The Henley-based Open Spaces Society is Britain’s oldest national conservation body, working throughout England and Wales. Founded in 1865 as the Commons Preservation Society, we spent our early years saving many commons and other open spaces in and around London: Hampstead Heath, Epping Forest and Wimbledon Common to name a few. In 1895 the society’s founders and early activists created the National Trust as a landholding body.

We have a website that displays a unique collection of more than 1,000 digitised lantern slides of places the society has helped to save in its early years. Do tell us if you can identify the unknown locations.

Today we still safeguard common land – historic places which are privately owned, but where others have rights, of grazing or collecting wood for instance. Thanks to the efforts of the society and others, the public has the right to walk on all commons, and to ride on many. As a statutory consultee we scrutinise every application for works on commons. This year we helped to defeat an application for a superfluous access-road across Chesham Bois Common in the Chilterns Area of Outstanding Natural Beauty.

Widmer
Widmer Field near Hazlemere

We advise communities on protecting their green spaces. They can register them as town or village greens if they have evidence of 20 years’ use for informal recreation, without permission or challenge. Then the land is protected from development and local people have the right of recreation there. We are encouraging landowners, especially local councils, voluntarily to register greens through our Grant a Green campaign. Our long-standing member, Grange Area Trust, has shown an excellent example by voluntarily registering 42-acre Widmer Fields, near Hazlemere, as a green so that it is safe for ever.
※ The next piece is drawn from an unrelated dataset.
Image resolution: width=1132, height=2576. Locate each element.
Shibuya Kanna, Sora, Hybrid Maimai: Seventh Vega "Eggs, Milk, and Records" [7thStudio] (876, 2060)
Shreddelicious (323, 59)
Our history of defending public paths goes back a long way. Today we are notified of all proposed changes to public paths and, where we have a local volunteer, we object if we believe the change is against the public interest. We advise our members on how to address path problems, and we step in where necessary.

The society is a small and nimble charity, ever ready to defend threatened spaces and paths. We take up hundreds of cases each year and, in championing our cause, we lobby parliament and local authorities. We have no public funding and rely on subscriptions, donations and legacies to support our vital work.